SAWT BEIRUT INTERNATIONAL

| 4 February 2023, Saturday |

Les crimes de guerre poursuivent les dirigeants russes

Après que plusieurs rapports ont confirmé que les forces russes avaient commis un massacre dans la région de Bucha, près de Kiev, le Financial Times britannique a mis en doute, dans sa couverture de samedi, la possibilité de demander des comptes aux responsables russes soupçonnés de crimes de guerre en Ukraine.

Citant des groupes de défense des droits de l’homme, le journal a déclaré : « Bucha, non loin de la capitale ukrainienne, Kiev, ne représente qu’une petite fenêtre pour ce que l’on pense être des meurtres illégaux, des viols et d’autres crimes, dans de vastes zones de l’est et du sud de l’Ukraine où les forces russes ont pénétré. »

« Il s’agit de certaines des pires atrocités dont l’Europe a été témoin depuis les guerres des Balkans dans les années 1990, a déclaré Kingsley Abbott, chef de l’unité Responsabilité mondiale et justice internationale du Comité des juristes internationaux. Ce qui ressort à cet égard, c’est la manière de rendre opérationnel et de tester le cadre de la justice internationale. »

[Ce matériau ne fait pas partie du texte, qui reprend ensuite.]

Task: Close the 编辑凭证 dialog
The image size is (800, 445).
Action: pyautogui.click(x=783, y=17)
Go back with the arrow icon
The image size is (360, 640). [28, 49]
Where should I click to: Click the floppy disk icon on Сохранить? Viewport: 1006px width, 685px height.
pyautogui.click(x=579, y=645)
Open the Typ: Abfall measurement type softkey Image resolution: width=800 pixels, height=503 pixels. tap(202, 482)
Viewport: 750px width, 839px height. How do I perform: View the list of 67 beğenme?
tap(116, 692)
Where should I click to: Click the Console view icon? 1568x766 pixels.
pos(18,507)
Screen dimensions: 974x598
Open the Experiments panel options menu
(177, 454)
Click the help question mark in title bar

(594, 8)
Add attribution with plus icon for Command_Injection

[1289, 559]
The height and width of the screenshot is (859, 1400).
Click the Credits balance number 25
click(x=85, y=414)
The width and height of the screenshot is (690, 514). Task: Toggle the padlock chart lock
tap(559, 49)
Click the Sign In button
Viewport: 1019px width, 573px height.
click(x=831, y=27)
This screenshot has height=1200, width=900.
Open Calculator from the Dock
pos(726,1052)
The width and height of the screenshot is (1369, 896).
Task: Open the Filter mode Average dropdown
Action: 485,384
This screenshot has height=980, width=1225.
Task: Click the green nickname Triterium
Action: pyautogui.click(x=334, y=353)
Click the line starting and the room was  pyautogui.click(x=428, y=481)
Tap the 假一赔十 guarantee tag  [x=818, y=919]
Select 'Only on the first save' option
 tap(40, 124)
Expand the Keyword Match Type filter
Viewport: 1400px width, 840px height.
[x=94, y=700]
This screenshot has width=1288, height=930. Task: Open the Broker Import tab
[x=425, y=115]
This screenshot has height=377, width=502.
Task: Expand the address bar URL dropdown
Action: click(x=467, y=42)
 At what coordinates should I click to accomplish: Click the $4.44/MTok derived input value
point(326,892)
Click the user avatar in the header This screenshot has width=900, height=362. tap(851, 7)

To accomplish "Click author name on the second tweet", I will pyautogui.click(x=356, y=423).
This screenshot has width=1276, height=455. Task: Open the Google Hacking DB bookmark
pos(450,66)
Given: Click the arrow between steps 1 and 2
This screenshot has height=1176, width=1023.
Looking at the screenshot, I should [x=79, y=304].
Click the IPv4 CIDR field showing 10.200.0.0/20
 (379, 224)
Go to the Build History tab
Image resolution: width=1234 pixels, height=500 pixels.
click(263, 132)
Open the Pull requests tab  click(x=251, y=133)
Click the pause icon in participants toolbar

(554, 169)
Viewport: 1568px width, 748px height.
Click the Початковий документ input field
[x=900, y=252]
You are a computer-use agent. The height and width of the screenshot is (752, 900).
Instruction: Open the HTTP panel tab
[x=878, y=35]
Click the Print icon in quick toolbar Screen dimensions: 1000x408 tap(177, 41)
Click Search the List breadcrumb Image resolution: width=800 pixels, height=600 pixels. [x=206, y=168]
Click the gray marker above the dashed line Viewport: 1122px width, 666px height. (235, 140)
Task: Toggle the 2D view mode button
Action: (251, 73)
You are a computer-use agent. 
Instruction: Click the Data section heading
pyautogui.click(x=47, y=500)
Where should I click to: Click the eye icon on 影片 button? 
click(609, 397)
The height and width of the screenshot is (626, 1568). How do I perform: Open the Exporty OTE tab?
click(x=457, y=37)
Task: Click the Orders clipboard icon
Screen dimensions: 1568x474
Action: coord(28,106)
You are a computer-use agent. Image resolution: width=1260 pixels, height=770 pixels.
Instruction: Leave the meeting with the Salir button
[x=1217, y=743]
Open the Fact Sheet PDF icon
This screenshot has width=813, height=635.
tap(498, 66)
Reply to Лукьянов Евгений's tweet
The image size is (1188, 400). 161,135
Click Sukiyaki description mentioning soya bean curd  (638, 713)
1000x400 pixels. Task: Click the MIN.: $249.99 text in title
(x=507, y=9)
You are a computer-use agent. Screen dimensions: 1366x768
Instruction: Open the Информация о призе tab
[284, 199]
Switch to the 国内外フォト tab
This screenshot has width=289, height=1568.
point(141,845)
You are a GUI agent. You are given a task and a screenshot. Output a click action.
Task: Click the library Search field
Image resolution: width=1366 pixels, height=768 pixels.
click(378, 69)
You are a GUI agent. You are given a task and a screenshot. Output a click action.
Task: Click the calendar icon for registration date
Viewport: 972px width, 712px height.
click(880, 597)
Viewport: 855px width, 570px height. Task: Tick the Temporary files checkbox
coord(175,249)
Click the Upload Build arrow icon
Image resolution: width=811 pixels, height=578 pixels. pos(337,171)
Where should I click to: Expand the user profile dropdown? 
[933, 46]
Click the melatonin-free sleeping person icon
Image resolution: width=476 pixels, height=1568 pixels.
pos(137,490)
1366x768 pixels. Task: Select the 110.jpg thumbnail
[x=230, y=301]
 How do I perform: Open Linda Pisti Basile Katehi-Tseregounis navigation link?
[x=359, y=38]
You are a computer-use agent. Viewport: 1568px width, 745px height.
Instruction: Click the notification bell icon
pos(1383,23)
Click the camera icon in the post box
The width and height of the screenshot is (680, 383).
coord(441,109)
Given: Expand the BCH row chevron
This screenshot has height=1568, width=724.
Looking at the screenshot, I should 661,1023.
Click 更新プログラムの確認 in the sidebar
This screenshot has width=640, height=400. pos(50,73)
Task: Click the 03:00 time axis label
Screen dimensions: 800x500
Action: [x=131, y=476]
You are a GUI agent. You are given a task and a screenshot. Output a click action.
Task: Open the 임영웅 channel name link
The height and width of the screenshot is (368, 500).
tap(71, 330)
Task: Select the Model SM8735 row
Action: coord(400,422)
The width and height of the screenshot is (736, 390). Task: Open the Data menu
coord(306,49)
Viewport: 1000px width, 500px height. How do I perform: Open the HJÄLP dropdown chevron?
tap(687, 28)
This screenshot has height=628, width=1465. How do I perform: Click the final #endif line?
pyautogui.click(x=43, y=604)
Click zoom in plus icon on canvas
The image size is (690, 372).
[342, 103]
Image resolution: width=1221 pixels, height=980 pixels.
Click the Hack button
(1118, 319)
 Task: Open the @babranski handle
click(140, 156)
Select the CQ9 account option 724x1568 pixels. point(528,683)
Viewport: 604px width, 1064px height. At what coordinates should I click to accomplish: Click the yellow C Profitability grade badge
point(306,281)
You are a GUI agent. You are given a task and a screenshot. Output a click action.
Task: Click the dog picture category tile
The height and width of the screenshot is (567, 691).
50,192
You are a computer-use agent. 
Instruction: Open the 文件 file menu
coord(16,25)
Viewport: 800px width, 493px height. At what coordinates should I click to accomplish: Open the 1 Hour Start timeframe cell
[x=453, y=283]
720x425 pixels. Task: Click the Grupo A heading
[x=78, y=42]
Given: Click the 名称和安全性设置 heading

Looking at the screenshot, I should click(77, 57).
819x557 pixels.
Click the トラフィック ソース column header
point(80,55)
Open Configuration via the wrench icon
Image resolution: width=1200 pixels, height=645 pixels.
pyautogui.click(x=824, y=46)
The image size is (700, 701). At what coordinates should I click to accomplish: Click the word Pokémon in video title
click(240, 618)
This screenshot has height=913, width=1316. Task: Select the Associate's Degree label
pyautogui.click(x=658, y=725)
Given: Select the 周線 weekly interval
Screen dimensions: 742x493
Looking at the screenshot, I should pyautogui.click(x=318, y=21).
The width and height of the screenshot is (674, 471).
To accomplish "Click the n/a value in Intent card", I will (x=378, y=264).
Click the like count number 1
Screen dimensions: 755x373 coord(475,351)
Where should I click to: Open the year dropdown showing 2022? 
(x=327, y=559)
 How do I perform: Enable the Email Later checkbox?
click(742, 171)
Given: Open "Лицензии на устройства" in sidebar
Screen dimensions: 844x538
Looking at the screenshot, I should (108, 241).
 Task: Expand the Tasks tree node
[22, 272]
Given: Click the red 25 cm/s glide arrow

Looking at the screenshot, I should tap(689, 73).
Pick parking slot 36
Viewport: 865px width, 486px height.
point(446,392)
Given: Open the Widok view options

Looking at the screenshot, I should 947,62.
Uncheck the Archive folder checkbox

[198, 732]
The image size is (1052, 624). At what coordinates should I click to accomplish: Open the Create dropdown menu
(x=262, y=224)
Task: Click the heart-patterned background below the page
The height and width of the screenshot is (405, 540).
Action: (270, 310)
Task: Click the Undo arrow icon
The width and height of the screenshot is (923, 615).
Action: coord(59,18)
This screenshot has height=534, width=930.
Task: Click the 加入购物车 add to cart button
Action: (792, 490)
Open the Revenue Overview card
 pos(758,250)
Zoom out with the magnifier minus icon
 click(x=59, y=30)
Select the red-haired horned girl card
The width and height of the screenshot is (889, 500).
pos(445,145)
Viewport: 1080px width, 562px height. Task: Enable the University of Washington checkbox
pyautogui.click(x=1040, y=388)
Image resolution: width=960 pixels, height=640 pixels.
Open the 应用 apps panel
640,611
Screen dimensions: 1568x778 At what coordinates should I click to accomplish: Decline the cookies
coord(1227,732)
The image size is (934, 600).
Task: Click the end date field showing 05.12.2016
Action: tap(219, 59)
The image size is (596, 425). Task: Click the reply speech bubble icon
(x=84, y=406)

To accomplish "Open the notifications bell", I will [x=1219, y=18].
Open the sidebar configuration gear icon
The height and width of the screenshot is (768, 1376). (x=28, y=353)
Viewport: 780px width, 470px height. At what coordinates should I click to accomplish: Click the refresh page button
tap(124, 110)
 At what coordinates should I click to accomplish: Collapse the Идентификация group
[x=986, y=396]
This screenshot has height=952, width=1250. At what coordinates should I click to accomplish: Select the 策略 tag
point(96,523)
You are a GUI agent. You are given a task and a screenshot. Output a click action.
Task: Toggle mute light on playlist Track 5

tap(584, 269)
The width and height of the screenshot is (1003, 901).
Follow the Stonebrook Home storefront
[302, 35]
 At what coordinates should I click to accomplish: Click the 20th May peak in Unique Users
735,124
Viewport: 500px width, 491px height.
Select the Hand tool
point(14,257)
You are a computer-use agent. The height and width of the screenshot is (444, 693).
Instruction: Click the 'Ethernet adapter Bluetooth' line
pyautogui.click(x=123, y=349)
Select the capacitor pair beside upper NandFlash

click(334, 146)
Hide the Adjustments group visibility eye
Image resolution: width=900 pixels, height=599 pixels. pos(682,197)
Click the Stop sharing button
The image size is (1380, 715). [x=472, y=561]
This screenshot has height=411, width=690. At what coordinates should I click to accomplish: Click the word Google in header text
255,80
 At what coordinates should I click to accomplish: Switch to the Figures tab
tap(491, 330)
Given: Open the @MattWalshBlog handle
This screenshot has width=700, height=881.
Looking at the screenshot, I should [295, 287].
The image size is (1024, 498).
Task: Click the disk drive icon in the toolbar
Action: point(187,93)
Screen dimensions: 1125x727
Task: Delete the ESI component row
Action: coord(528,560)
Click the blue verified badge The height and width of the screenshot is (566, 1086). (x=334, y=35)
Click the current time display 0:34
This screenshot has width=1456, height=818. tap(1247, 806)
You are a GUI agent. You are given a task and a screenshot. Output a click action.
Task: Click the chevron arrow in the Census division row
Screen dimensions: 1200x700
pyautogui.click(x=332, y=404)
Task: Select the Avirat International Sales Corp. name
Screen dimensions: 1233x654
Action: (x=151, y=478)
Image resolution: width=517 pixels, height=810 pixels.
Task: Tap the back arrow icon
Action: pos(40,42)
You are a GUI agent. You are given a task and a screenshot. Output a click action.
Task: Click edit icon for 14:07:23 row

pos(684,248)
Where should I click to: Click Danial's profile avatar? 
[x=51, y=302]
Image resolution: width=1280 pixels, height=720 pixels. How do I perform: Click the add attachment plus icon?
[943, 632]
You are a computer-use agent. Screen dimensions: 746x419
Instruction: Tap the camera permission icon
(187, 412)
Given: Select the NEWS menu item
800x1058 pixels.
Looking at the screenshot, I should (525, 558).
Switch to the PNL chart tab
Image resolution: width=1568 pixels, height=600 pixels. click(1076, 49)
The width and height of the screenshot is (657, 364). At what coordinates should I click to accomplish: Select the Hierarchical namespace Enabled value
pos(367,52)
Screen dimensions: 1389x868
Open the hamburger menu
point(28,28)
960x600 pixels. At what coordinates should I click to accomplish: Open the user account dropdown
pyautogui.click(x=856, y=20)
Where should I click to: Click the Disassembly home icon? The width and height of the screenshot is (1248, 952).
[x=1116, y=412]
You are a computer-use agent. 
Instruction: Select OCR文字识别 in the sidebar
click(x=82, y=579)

« Cependant, les experts de la justice internationale disent que tout jugement des dirigeants russes soupçonnés de crimes de guerre, y compris Poutine, serait plein de dangers, car la Russie et l’Ukraine ne sont pas membres de la Cour pénale internationale », selon le Financial Times.

L’Ukraine a appelé samedi ses alliés à la soutenir militairement face à l’attaque russe, au moment où des rapports de terrain indiquaient que l’armée russe prévoyait d’avancer vers Kharkiv, dans le nord.